Although "Jamie's Cryin'" did not chart when it was released as a single, Eddie Van Halen was disappointed that their cover of "You Really Got Me" was chosen as the lead single from the album over "Jamie's Cryin'". He stated that "It kind of bummed me out that Ted [Templeman] wanted our first single to be someone else's tune. I would have maybe picked 'Jamie's Cryin', just because it was our own."

== Other releases ==
"Jamie's Cryin'" was one of five songs included on a sampler EP that Warner Bros. Records put out in advance of the release Van Halen (along with "Runnin' with the Devil", "You Really Got Me", "Eruption" and "Ice Cream Man"). The band also shot a music video for the song at the Whisky a Go Go, along with videos for the first two singles from the album.

In Japan, "Jamie's Cryin'" was the B-side to the band's 1978 single "On Fire".

"Jamie's Cryin'" was included on the 2004 Van Halen compilation album The Best of Both Worlds.

"Jamie's Cryin'" is one of the songs included on Guitar Hero: Van Halen.
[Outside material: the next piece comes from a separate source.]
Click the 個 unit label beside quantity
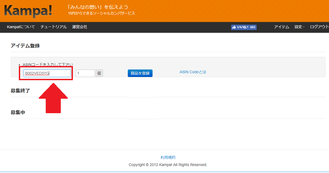This screenshot has width=329, height=173. click(99, 73)
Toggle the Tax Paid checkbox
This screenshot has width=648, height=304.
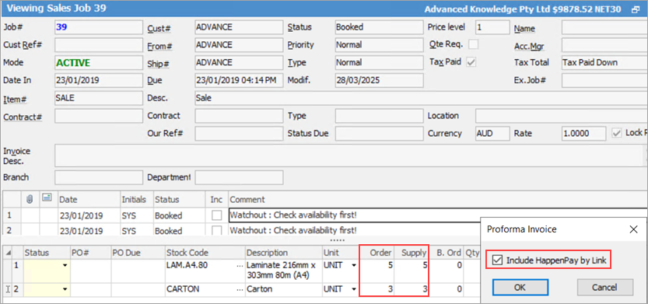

Roth sang a version of "Jamie's Cryin'" on the 2006 tribute album Strummin' with the Devil: The Southern Side of Van Halen.

==Sampling==
Tone Loc sampled "Jamie's Cryin'" for his 1988 song "Wild Thing". Producer Matt Dike incorporated parts of the intro of "Jamie's Cryin'" as well as some guitar licks into "Wild Thing" in order to give it a "West Coast vibe." Van Halen did not originally give permission to sample the song and sued over it, but eventually an out-of-court settlement was reached, apparently for $180,000.